We invite you to become one of the team to insure the continued beauty of this area. If you are interested in preserving the beauty of Potomac, please become a member.

The Green Wedge

The Potomac Subregion is one of two low-density residential “Green Wedges” named in the 1964 On Wedges and Corridors plan that established land use guidelines for Montgomery County. These wedges complement the I-270 corridor and the urban downcounty close to Washington, DC. The wedges are conservation areas buffering the Agricultural Reserve and water supply from development pressures.

The Master Plan

The 2002 Potomac Subregion Master Plan Revision reaffirms our “Green Wedge” function. The Master Plan calls for maintaining Potomac’s semi-rural character through low-density zoning, limited sewer capacity, the two-lane road network, and a confined commercial core. These limit impervious surfaces, enhance forest and tree cover, and protect streams, wetlands and the Potomac River, the major source of public drinking water.
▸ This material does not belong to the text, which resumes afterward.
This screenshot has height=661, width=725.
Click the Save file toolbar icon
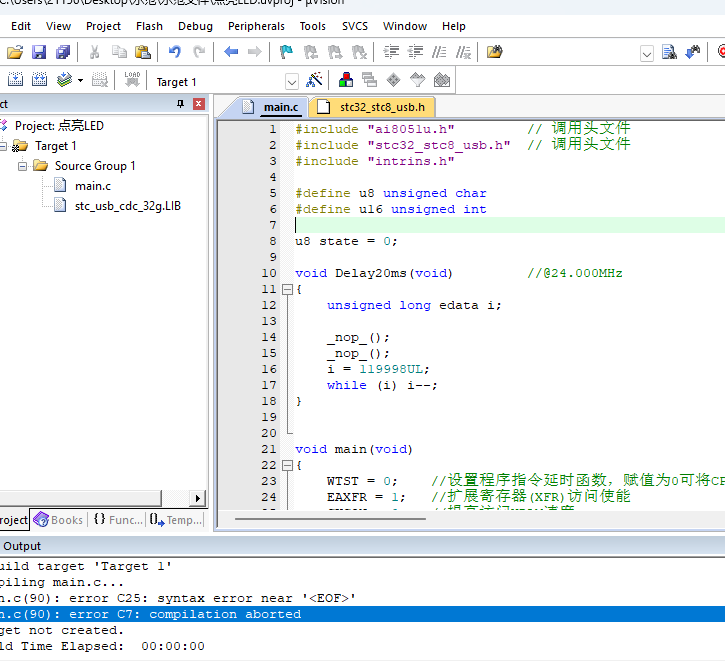(39, 52)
The West Montgomery County Citizens Association was founded in 1947 as a forum for local issues. Monthly public meetings October through May feature speakers, citizen concerns, development proposals, and environmental issues relevant to our community. WMCCA’s Board of Directors meets monthly year-round, and three committees shape its agenda – Environment, Planning and Zoning, and Roads, Bikeways and Sidewalks. WMCCA’s effectiveness comes through learning how government functions, collaborating with other groups, and establishing relationships with planning and permitting agencies and legislative officials

WMCCA is Potomac’s voice in the halls of government. Board members serve on government advisory committees and testify at public hearings before the Planning Board, County Council, and the Board of Appeals. When necessary, WMCCA retains Counsel in legal issues beyond our expertise. We have a 60-year record of organizational integrity and civic credibility.

WMCCA’s Goals

WMCCA upholds the low-density zoning and limited sewer capacity principles in the Potomac Subregion Master Plan so necessary to our role in buffering both the Agricultural Reserve and the Potomac River.
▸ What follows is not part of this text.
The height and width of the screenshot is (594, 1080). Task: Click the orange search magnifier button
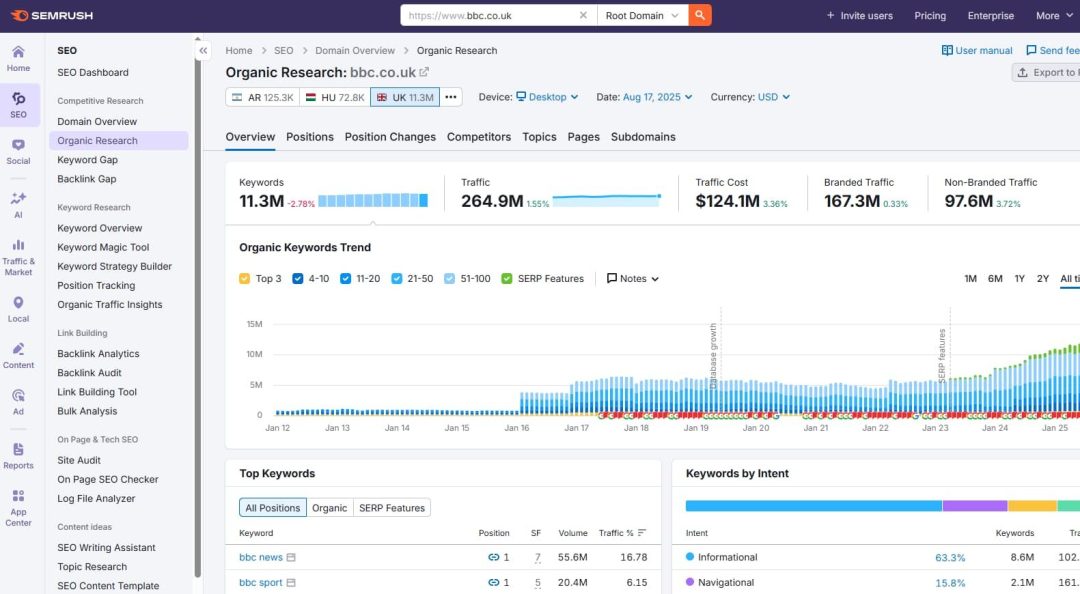coord(700,15)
WMCCA sees our two-lane road system and our Rustic Roads as integral to our semi-rural designation in the Potomac Master Plan. Our road system limits stormwater run-off and enhances forest and tree canopy cover essential to local streams and the public water supply.
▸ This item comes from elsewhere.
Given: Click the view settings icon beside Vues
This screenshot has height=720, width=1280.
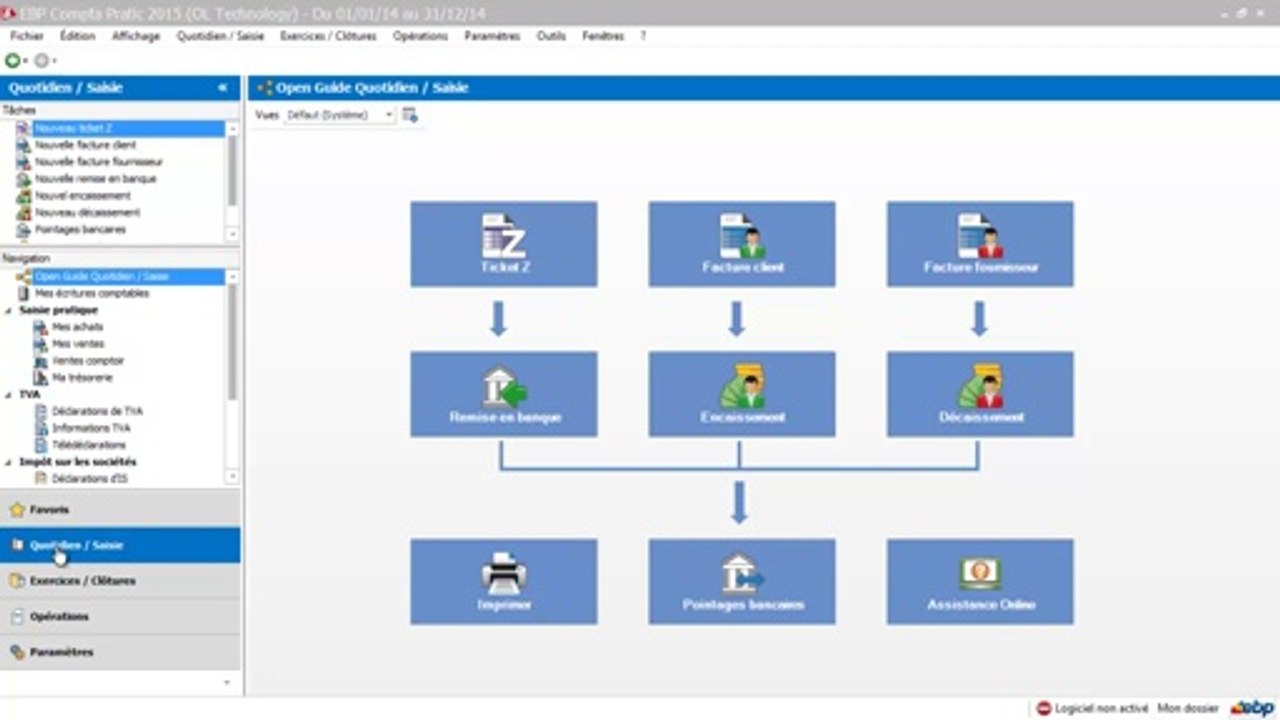Looking at the screenshot, I should (409, 116).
WMCCA seeks to retain our ‘village feel’ by holding the commercial footprint, restricting intrusive signage and carefully monitoring Special Exception uses.

WMCCA believes any new bridge crossing the Potomac River through the Potomac Subregion or the Agricultural Reserve subverts our rural character and is inconsistent with the objectives of both Master Plans.

WMCCA seeks additional curtailment of stormwater runoff through source reduction, implementation of environmental site design and stronger safeguards against forest removal and tree cutting.

The Future

We are uniquely situated. With the C&O Canal National Historic Park on our doorstep and the Agricultural Reserve to our north, what we have always provided becomes ever more valuable to retaining environmental quality as we face the threats brought on by climate change.

Our basis is sound but we need to embrace new terms. Sustainability, energy efficiency, connectivity and environmentally effective growth can only add to our community character and the quality of life we so value.

Please join WMCCA today!

The West Montgomery County Citizens Association draws its membership from the one-acre and two-acre zoned areas (RE-2 and RE-1) between the Muddy Branch on the west and the Bucks Branch and Cabin John Creek on the east, along with the quarter-acre zoned areas (R-200) encompassed by those streams.

Starting from the junction of the Capital Beltway (I-495) with the Potomac River, the WMCCA membership area boundary follows the Potomac River west, north and northwest to the mouth of the Muddy Branch, then northeast along the Muddy Branch to its intersection with the PEPCO transmission line, then southeast along the line to Piney Meetinghouse Road, then North to Boswell Lane, then east to Glen Mill Road, then north to Viers Drive, then east on Viers Drive continuing on Scott Drive to the Watts Branch.

Then Southwest along the Watts Branch to its intersection with the PEPCO transmission line, then east along the line to Falls Road, then south to Bells Mill Road, then to Bells Mill Road intersection with Bucks Branch, then south along the Bucks Branch to its junction with Cabin John Creek, then south along Cabin John Creek to the point where the Capital Beltway crosses the creek, and then southwest along the Capital Beltway to the Potomac River.